Interestingly, the bomb blast
waves that would have been generated down the two halls from these two points
of attack run perpendicular to one another, further increasing the likelihood
of maximum damage and destruction.
“It will be a long time before Iran comes anywhere near
the capability it had before the attack,” that report determined. If we were to
take the Iranian regime’s pronouncements at face value, this is Tehran’s
conclusion as well. The Iranian foreign ministry said the
country’s nuclear facilities had been “badly damaged” by the strikes.
It remains too early to expect a comprehensive battle
damage assessment, much less one that has been made available to the public.
But the DIA’s low-confidence review has been called into doubt not just by
other competing analyses but common sense. CNN’s report, for example, notes
that the strikes at Iran’s three biggest nuclear facilities were “largely
restricted to aboveground structures,” which is true in the sense that the
majority of the American bombs dropped on Iran were not Massive Ordnance Penetrators.
But it was always unlikely that the 14 deep penetrating bombs stacked one atop
the other, each containing enough high explosive to generate a yield equivalent
to roughly four tons of TNT, would be painlessly absorbed by their targets.
We can deduce that the individuals who leaked the DIA
assessment did so not to contribute to the sum of human knowledge but to
influence political events in the United States and, specifically, to box in
the president. From the outset of Israel’s campaign against Iran, Trump has had
to swat down what he described as faulty analysis from his own director of national intelligence and
sources inside the administration, all of which seemed designed
to derail Trump’s imminent order to hit Iranian
nuclear targets.
The president should be able to recognize the problem he
now faces. He’s seen it all before. Throughout the interregnum Trump spent in
the political wilderness, he fumed over his belief that the intelligence
community had acted against him at every turn.

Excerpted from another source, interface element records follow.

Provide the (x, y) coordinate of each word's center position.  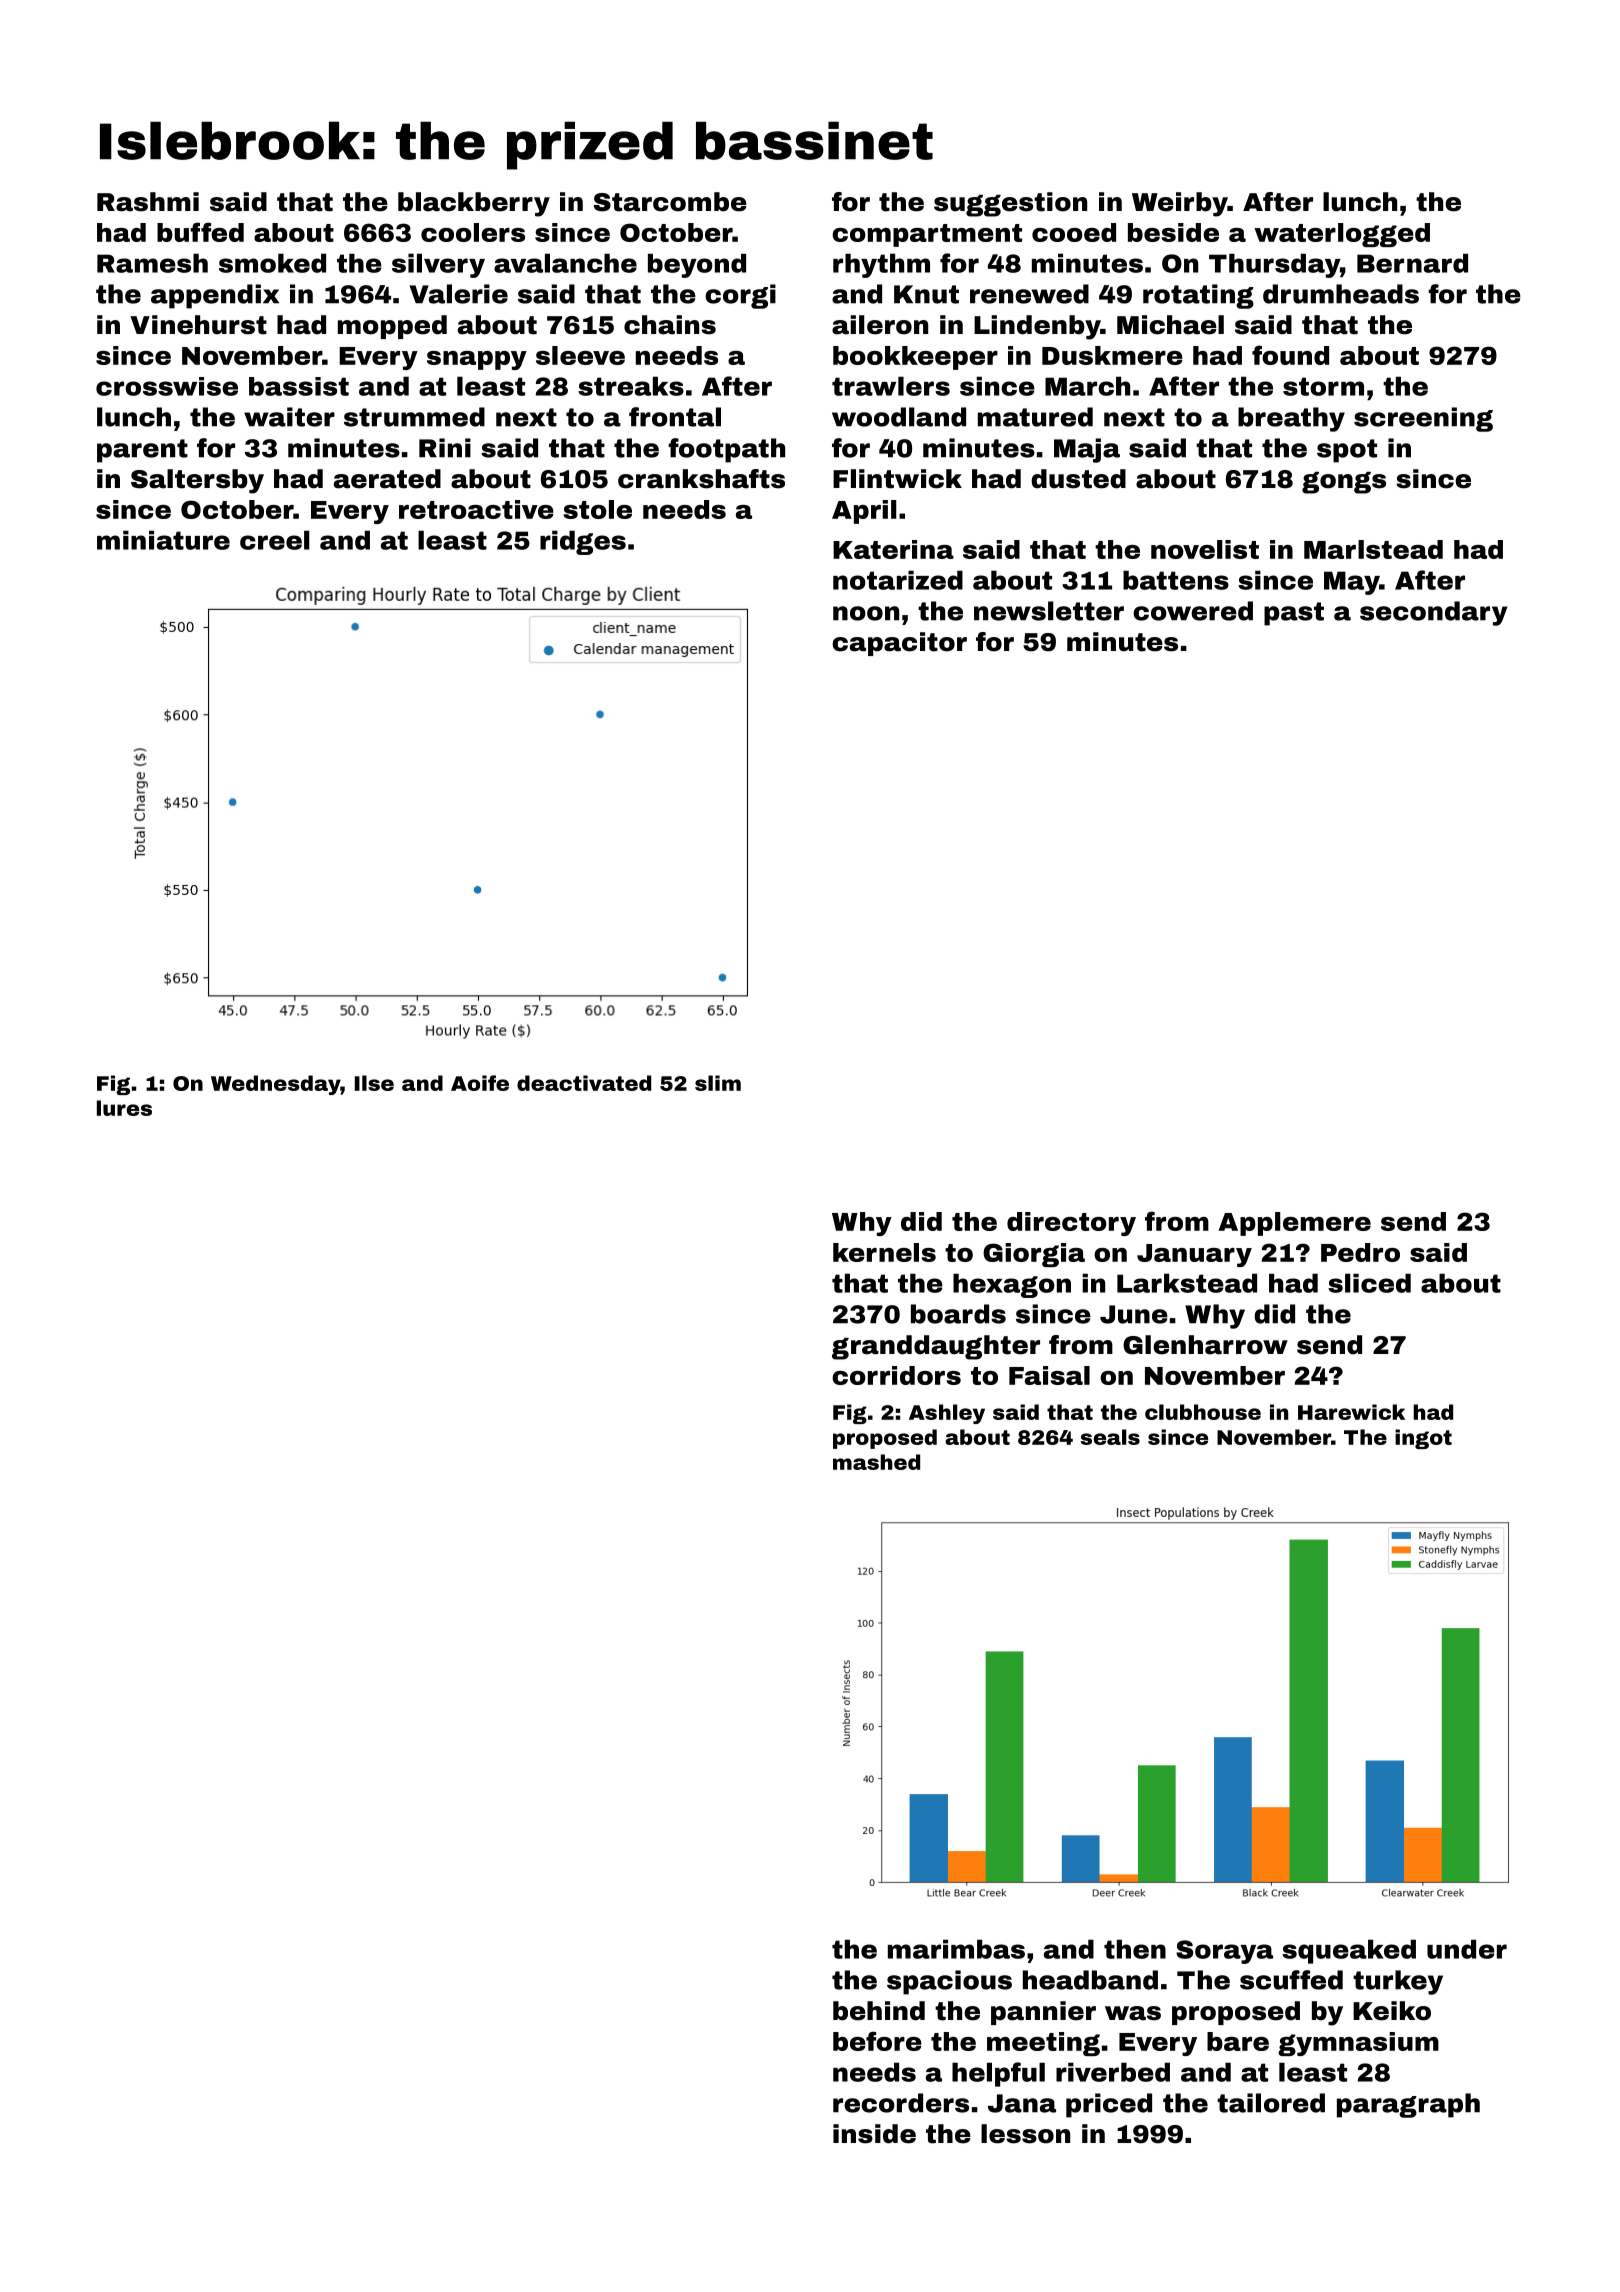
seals (1110, 1437)
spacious (949, 1982)
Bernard (1412, 263)
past (1294, 614)
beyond (697, 265)
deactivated (584, 1083)
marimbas (956, 1949)
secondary (1433, 613)
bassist (299, 386)
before (877, 2041)
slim (718, 1083)
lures (124, 1108)
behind (879, 2011)
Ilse (374, 1083)
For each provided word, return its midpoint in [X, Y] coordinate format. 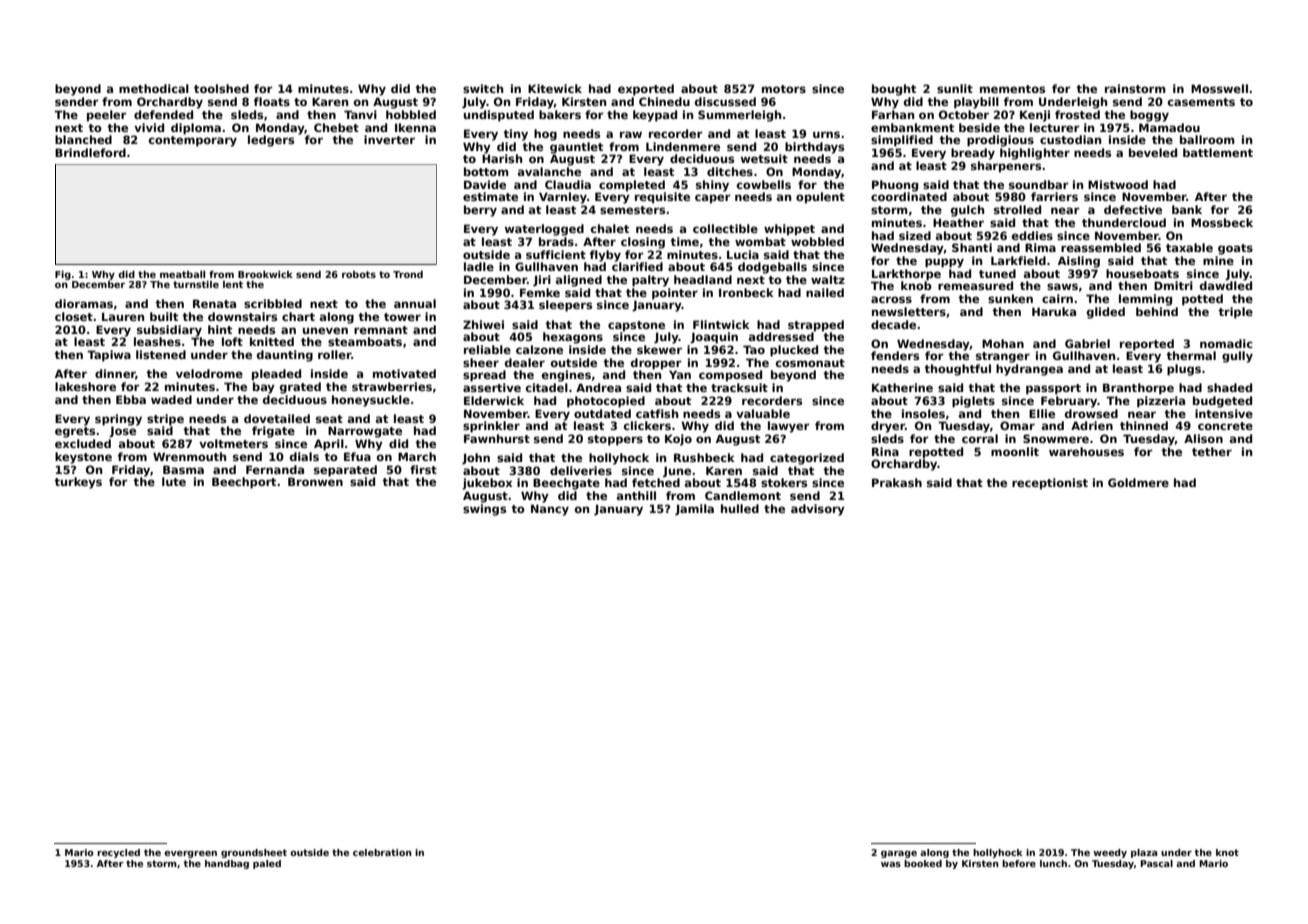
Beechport [244, 483]
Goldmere [1138, 482]
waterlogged [544, 230]
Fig [63, 275]
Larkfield [1018, 260]
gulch [967, 211]
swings [484, 510]
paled [267, 864]
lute [174, 481]
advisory [818, 510]
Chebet [336, 127]
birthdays [814, 148]
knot [1227, 852]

He surrounded himself with
figures who confirmed his instincts, some of whom the president took with him
into his second term. The intelligence establishment is now staffed at its
highest levels by people who believe that intelligence under Trump 1.0 did not
have the president’s interests at heart. But the new establishment seems to
have succumbed to a similar delusion — that it should guide the country’s
policy in its own preferred direction, even if that direction conflicts with
the commander in chief’s judgment.
Because these are Trump’s creations, he might be less
inclined to reimpose discipline on the runaway intelligence officials in his
midst lest he tacitly admit his own judgmental errors. But the problem is real,
and it will continue to frustrate this administration until it is dealt with.
Wilkow is right. The “deep state” abides. It’s a different deep state now — a
MAGA-flavored version — but it is just as convinced of its own competence and
everyone else’s foolishness, Trump included.